WHAT THIS TASK INVOLVES
Could you restate word for word only the lines below from the one holding "Open help via the question mark icon" to the one holding "At what coordinates", inclusive, and leave out the pictures?

RECORDS TO USE

§

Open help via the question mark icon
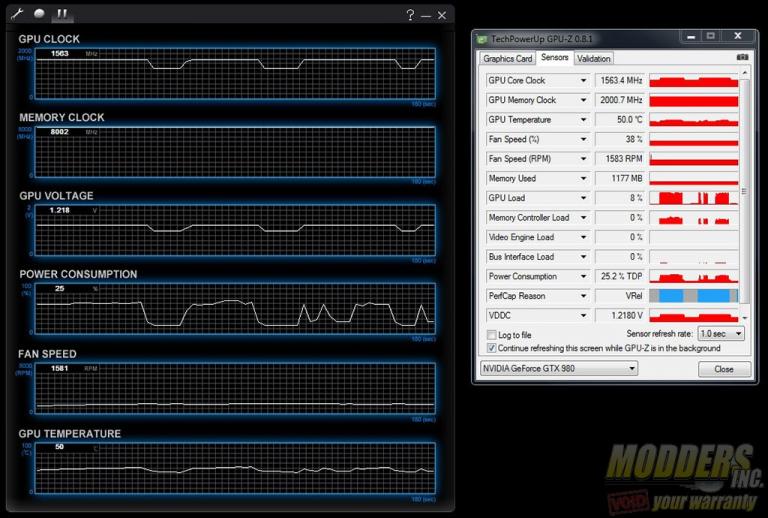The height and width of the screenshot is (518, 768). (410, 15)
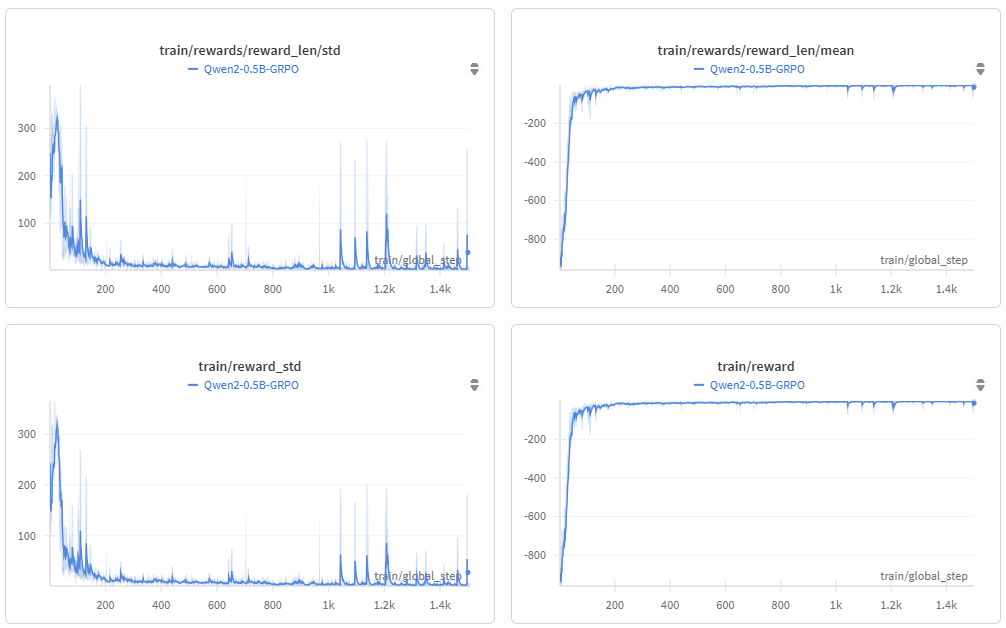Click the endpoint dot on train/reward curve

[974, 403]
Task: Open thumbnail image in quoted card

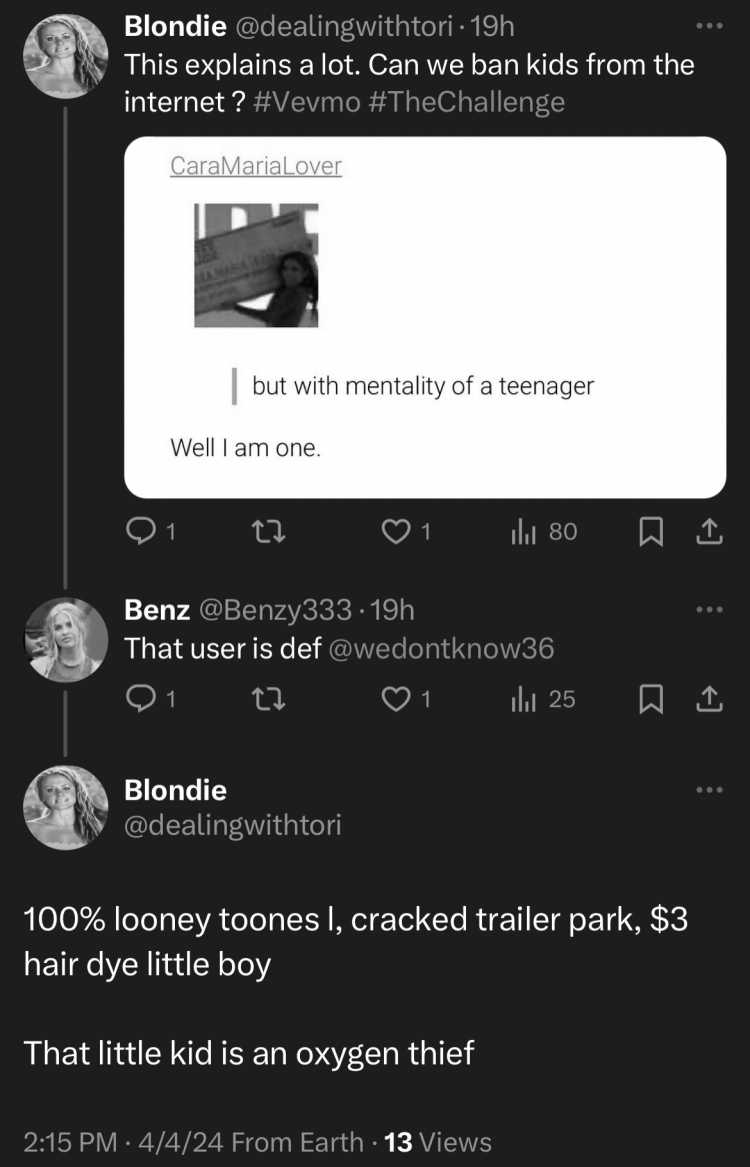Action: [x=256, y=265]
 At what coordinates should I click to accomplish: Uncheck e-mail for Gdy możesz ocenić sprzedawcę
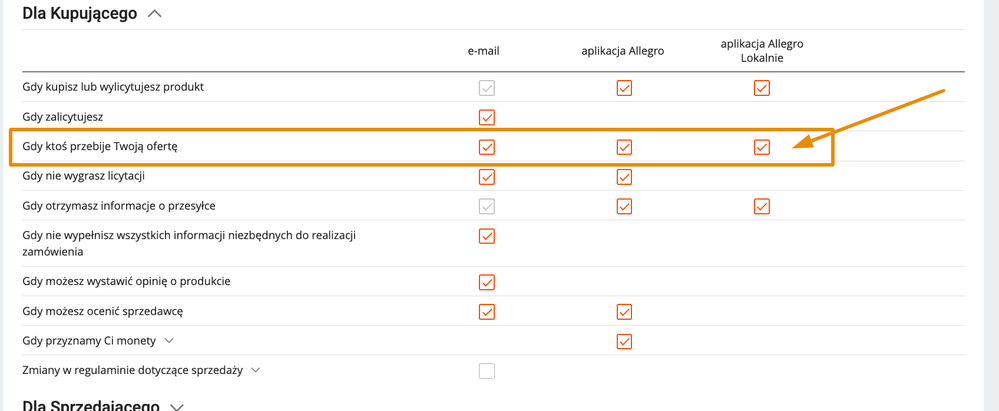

§

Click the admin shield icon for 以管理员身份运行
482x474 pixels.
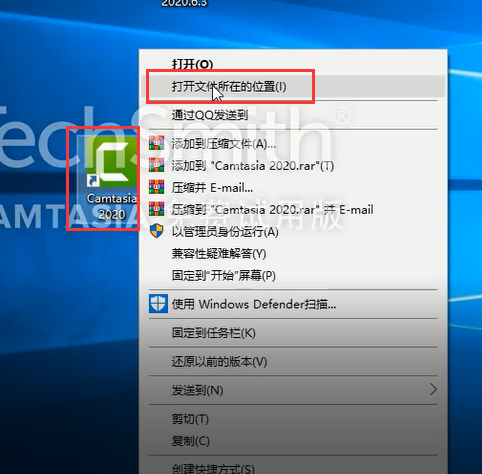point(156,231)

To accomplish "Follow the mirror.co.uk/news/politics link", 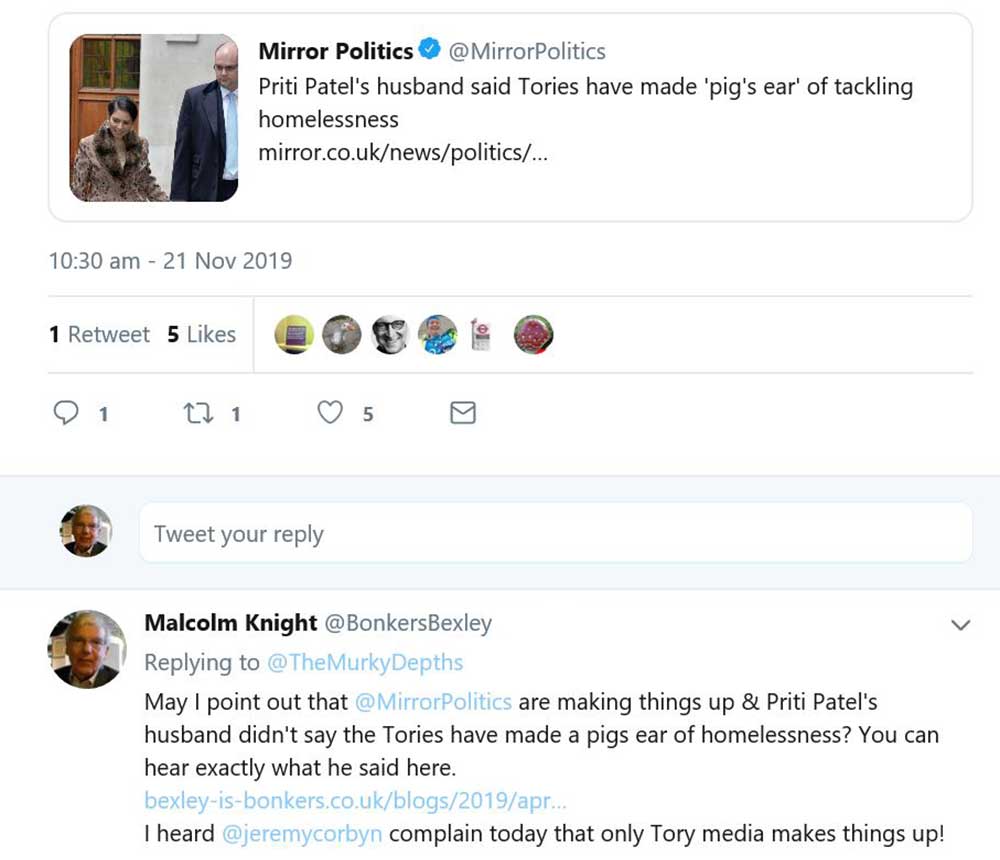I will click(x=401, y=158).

§

WRITTEN ANSWER
Open help via the question mark icon
The height and width of the screenshot is (518, 768). (410, 15)
Click the endpoint dot on train/reward curve

[974, 403]
Task: Open thumbnail image in quoted card

Action: [x=256, y=265]
 At what coordinates should I click to accomplish: Uncheck e-mail for Gdy możesz ocenić sprzedawcę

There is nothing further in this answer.